Troszkę szkoda, że nie była poruszona sprawa repozytoriów, a jest to przecież jedna z największych różnic i zalet Linuxa. bo np. nie musimy szukać aplikacji po całym Internecie , mamy przecież synaptic, czy centrum oprogramowania ubuntu,, czy nawet tekstowy apt-get, który chyba jest najszybszą metodą instalacji czegoś o ile znamy dokładną nazwę pakietu.

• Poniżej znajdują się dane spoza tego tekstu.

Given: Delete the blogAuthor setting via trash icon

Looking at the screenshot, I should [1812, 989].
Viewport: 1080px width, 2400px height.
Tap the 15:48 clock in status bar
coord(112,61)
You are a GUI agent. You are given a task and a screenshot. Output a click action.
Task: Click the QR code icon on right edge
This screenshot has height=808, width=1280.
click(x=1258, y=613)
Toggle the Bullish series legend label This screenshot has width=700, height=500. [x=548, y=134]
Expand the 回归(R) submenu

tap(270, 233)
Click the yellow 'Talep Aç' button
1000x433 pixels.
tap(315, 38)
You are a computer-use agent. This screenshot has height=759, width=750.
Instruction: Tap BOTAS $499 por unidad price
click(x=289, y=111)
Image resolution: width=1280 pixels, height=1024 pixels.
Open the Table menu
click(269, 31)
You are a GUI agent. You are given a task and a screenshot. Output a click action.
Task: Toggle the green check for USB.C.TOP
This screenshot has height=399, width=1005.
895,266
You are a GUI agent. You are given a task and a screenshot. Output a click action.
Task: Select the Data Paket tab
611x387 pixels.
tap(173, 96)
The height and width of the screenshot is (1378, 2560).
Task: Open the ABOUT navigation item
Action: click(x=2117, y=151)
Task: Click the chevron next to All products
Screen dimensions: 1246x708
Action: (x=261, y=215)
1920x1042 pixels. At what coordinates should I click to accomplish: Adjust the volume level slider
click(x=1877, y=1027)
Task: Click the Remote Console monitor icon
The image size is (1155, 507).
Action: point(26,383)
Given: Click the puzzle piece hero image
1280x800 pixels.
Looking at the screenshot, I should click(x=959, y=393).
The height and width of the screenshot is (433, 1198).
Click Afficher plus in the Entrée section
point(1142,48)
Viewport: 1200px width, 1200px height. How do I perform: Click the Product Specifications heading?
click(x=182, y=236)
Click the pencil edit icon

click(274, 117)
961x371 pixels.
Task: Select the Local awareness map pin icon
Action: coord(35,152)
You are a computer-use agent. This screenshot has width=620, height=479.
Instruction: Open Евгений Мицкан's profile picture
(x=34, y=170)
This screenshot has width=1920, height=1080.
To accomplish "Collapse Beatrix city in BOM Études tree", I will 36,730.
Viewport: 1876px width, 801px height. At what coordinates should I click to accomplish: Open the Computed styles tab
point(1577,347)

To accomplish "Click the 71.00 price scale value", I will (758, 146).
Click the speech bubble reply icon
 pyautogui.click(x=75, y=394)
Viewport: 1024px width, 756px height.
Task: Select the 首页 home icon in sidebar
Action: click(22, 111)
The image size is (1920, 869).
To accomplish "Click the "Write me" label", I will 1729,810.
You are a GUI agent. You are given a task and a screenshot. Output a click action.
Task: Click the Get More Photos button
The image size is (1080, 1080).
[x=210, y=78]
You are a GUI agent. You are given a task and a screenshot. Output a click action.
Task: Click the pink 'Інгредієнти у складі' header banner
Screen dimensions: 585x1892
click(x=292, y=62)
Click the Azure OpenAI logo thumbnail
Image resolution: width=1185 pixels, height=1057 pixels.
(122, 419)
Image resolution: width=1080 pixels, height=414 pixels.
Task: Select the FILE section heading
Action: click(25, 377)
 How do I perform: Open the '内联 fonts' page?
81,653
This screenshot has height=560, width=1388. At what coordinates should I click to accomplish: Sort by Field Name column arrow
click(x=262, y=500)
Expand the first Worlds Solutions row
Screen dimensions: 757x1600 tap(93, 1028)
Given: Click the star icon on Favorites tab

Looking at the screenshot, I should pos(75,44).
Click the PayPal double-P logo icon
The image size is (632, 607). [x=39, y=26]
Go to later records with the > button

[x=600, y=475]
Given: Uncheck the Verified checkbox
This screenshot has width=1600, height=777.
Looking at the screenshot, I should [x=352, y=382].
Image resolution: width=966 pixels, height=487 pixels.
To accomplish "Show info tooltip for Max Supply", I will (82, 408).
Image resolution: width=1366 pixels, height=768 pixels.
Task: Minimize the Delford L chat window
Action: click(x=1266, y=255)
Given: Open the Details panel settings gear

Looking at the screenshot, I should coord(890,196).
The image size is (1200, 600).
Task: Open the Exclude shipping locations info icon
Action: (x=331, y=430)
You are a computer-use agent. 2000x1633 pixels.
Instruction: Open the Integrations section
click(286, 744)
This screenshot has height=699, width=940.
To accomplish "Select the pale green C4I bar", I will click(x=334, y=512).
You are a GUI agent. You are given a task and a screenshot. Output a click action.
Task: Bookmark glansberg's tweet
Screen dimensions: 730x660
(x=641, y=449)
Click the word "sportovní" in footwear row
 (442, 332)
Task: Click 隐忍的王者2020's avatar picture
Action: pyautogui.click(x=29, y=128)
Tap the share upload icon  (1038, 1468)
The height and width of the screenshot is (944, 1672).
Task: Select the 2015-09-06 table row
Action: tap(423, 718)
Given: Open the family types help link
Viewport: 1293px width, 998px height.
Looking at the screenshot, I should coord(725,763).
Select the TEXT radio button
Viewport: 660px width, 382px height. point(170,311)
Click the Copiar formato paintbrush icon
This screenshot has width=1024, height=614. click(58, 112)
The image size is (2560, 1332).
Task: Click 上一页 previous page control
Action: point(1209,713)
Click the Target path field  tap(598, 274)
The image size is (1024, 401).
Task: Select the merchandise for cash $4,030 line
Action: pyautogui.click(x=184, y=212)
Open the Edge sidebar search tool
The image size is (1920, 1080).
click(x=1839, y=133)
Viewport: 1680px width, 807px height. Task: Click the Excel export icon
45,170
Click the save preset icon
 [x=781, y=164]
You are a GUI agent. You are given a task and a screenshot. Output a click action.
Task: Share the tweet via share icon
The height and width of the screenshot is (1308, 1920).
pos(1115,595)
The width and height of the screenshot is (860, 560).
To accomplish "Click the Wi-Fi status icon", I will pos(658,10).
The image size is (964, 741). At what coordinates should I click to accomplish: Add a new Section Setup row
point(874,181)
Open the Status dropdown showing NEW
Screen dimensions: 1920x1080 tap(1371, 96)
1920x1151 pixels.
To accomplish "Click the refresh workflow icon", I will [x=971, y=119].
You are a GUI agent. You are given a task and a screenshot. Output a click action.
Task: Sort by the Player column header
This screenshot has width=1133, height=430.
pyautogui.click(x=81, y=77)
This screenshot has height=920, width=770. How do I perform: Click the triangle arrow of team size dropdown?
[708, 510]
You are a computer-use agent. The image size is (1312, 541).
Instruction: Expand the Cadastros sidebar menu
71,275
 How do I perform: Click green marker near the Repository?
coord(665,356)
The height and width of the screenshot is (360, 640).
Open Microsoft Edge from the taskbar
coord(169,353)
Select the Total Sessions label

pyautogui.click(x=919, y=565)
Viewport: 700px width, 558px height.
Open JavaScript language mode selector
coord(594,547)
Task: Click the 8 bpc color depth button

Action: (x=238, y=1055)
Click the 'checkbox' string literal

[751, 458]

Co do wyżej wymienionych narzędzi graficznych działa to w ten sposób, że wpisujemy tylko nazwę programu, który chcemy znaleść i heja. Zasadniczą zaletą linuxa jest to, że jak coś nam się posypie i nie możemy uruchomić trybu graficznego, czy dźwięku to nie jest to tak jak w przypadku windows, że unieruchomiony jest cały system. Ja sobie wtedy włączam drugiego kompa, loguję się przez ssh i mogę działać i przywrócić danego daemona, czy x-11 do życia, więc chociażby dlatego dobrze jest znać podstawy konsoli, bo często można obejść się bez reinstalacji, wystarczy zwykle troszkę pogooglować, czasem jest łatwiej, wręcz na talerzu, tylko wkleić w terminal, czasem trudniej, no, ale w każdym razie jest to używalne, a ssh daje mi chociażby zdalną kontrolę nad linuxach podłączonych do sieci. I przyznam się, że jako user wychowany na windowsie nie potrafię zamknąć zdalnie tego systemu poprzez cmd, a w Linuksie nie mam tego problemu, czy jestem pod windowsem, czy pod linuxem loguję się, czy to przez putty, czy przez ssh, więc przynajmniej teoretycznie mogę usunąć użytkownikowi plik, który np. został skopiowany na prawach roota i poprzez zapomnienie nie został zmieniony jego właściciel.
Dużoby o tym pisać. I w tym miejscu skończę opis swoich doświadczeń.
Pozdrawiam!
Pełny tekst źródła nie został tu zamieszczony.